Southwestern Seminary trustee resigns. Dwight McKissic, who frequently has been at odds with fellow trustees at Southwestern Baptist Theological Seminary, resigned from the school’s board. McKissic, pastor of the predominantly African-American Cornerstone Baptist Church in Arlington, was the lone dissenter when trustees voted last October to forbid the seminary from employing professors who advocate speaking in tongues. Earlier, in a chapel sermon at Southwestern, McKissic said that since his days as a student at the seminary, he has used a “private prayer language,” considered by many a variation of tongues-speaking. In March, trustees tried to expel him permanently from the board, a move McKissic called “nothing but a 21st-century lynching.” Trustees later decided not to remove him. The debate over tongues “has taken a tremendous toll on my family and ministry, and my wife believes it has negatively impacted my health,” McKissic said in a letter to Van McClain, chairman of the seminary trustee board.

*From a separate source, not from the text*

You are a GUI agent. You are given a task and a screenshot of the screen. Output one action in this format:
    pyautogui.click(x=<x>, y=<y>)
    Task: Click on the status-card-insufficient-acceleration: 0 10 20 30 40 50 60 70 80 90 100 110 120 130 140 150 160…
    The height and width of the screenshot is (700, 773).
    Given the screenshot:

He also said he has been “distracted and consumed” by the controversy and needs to refocus on his family and church.


Baptist college association elects leader. The International Association of Baptist Colleges and Universities board elected Thomas Corts, president emeritus of Samford University, as the association’s executive director. Corts, 65, succeeds Bob Agee, who announced last December he would retire at the June meeting. Corts served as interim chancellor of the Alabama College System last year. Prior to that position, he was president of Samford University from 1983 to 2006. He served previously at Wingate University in North Carolina, the Higher Education Consortium of Kentucky and Georgetown College in Kentucky. Corts is married to the former Marla Ruth Haas. They have three children and six grandchildren.

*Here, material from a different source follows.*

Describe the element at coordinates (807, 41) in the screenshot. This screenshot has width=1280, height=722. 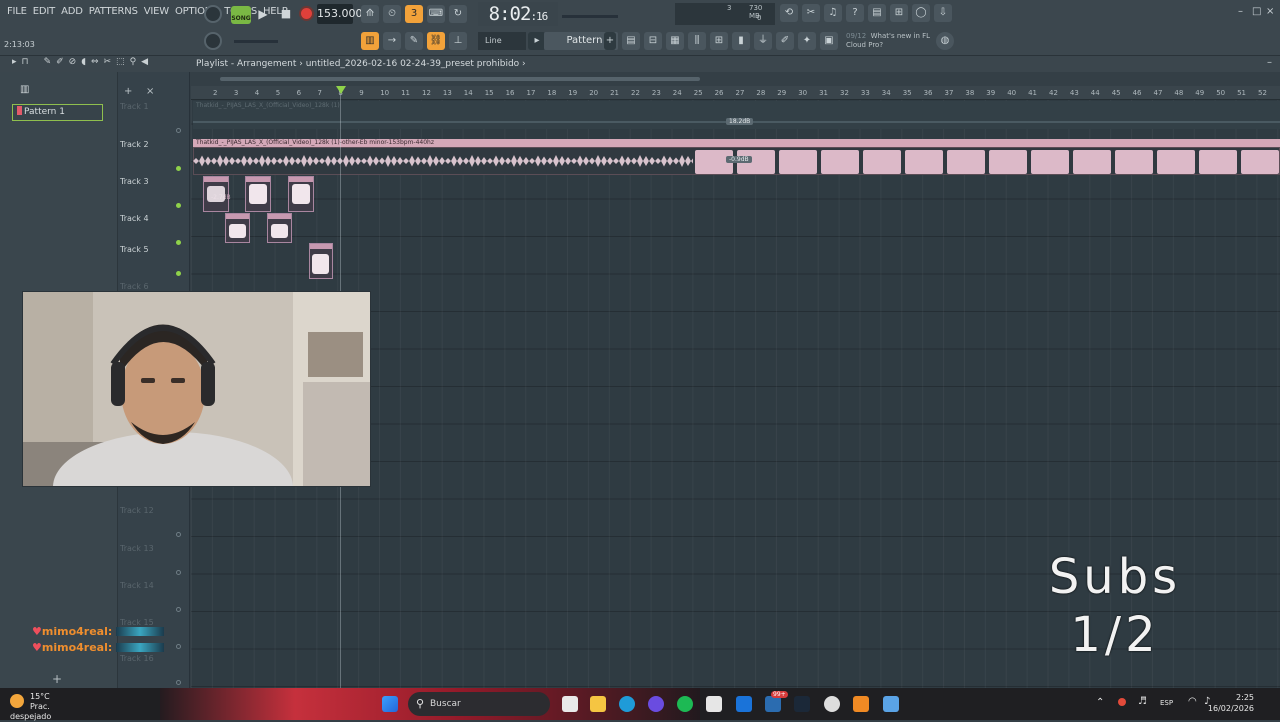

CBF church-starting specialist to retire. Phil Hester, a Cooperative Baptist Fellowship specialist for new churches, has announced he plans to retire at the end of this year. During his seven-year tenure at CBF, Hester helped start churches in 21 states, including a cowboy church in Texas and an emergent church in Florida. Hester also created and facilitated the annual CBF Boot Camp for Church Starts, held each August. Before coming to CBF, Hester worked as an advertising agency president, professor, consultant and church starter. He lives in St. Petersburg, Fla.

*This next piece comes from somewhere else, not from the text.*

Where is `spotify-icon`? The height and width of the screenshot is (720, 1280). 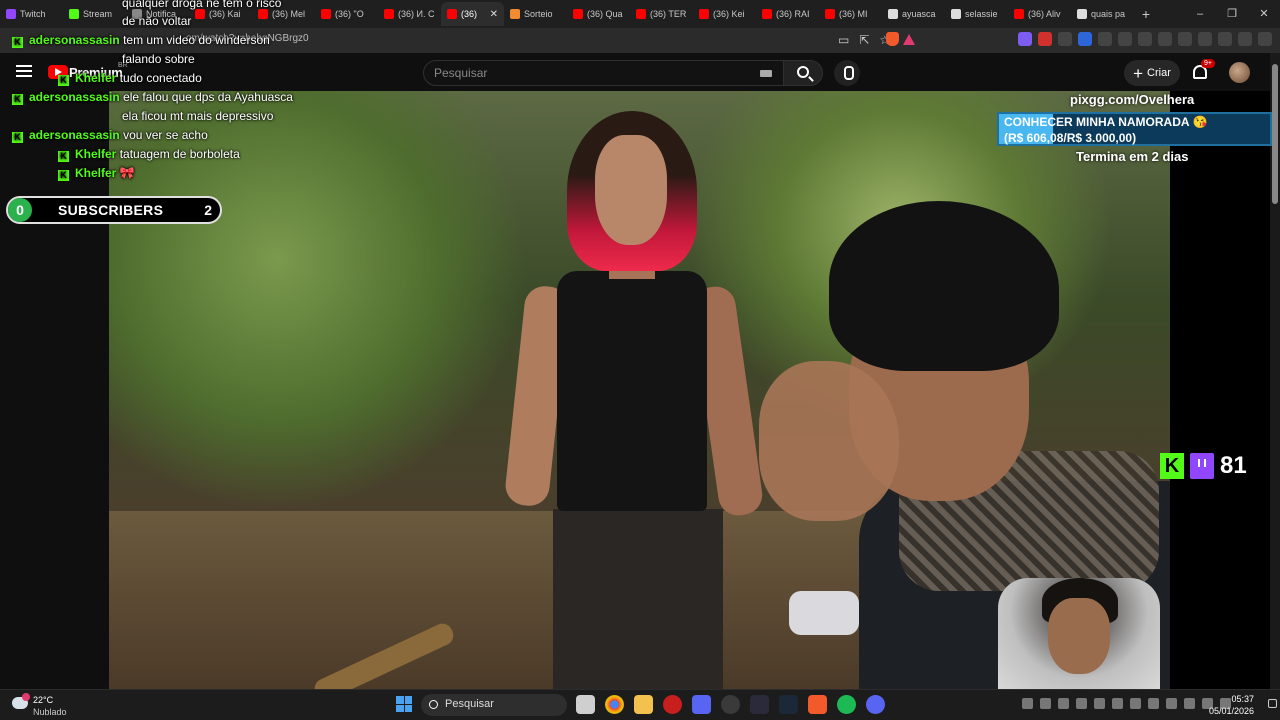 spotify-icon is located at coordinates (846, 704).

Missionary receives Whitsitt Society award. Lauren Bethell, an American Baptist missionary who has spent most of her adult life ministering to and rescuing women from prostitution and sexual trafficking, received the William H. Whitsitt Baptist Heritage Society’s annual Courage Award. The group met during the Cooperative Baptist Fellowship general assembly in Washington, June 28.


African-American convention tackles AIDS. For the first time, the nation’s largest African-American religious body corporately addressed the HIV/AIDS crisis. AIDS awareness and prevention figured prominently on the agenda for the annual meeting of the National Baptist Convention USA, Inc. in St. Louis. Leaders of the 7.5 million-member group said 45,000 National Baptists participated in the gathering. Organizers also planned to hold a forum to address 3,000 black youths on the topic of HIV prevention. Nationwide, African-Americans constitute nearly half of new HIV/AIDS diagnosis. HIV infection is the United States’ leading cause of death for black women aged 25-34, according to the Centers for Disease Control.